Transcribe the lines from the start of the data below through the line with "Task: Collapse the 'RS485, Слот", word for word and nothing more.

Data entries.
====

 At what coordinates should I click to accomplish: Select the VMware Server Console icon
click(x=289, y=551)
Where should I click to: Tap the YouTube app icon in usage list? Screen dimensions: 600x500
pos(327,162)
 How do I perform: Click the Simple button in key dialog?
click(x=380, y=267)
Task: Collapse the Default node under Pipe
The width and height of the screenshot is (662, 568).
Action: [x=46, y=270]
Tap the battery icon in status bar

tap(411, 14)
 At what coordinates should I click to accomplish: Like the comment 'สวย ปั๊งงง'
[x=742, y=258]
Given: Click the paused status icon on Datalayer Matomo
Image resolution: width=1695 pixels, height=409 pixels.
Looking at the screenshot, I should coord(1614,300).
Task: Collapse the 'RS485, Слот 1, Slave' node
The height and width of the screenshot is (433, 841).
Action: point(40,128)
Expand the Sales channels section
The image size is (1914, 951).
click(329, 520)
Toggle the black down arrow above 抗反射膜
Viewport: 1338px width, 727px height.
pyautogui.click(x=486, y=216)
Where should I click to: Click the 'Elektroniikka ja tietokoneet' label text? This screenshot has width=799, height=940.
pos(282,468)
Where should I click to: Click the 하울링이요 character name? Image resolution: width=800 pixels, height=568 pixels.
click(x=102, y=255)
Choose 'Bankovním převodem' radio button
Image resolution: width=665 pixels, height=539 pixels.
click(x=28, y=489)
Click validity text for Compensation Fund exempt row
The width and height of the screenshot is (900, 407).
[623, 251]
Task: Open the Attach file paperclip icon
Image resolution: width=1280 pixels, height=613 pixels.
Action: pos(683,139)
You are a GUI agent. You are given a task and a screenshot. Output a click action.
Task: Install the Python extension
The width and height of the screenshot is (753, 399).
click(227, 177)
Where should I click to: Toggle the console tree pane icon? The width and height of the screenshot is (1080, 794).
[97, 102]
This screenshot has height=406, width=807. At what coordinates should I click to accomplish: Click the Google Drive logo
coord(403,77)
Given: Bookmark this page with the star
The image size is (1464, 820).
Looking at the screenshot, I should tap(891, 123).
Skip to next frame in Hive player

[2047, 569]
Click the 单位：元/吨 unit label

====

Solution for this exercise.
 At what coordinates should I click to accomplish: Select the VMware Server Console icon
click(x=289, y=551)
Where should I click to: Tap the YouTube app icon in usage list? Screen dimensions: 600x500
pos(327,162)
 How do I perform: Click the Simple button in key dialog?
click(x=380, y=267)
Task: Collapse the Default node under Pipe
The width and height of the screenshot is (662, 568).
Action: [x=46, y=270]
Tap the battery icon in status bar

tap(411, 14)
 At what coordinates should I click to accomplish: Like the comment 'สวย ปั๊งงง'
[x=742, y=258]
Given: Click the paused status icon on Datalayer Matomo
Image resolution: width=1695 pixels, height=409 pixels.
Looking at the screenshot, I should coord(1614,300).
Task: Collapse the 'RS485, Слот 1, Slave' node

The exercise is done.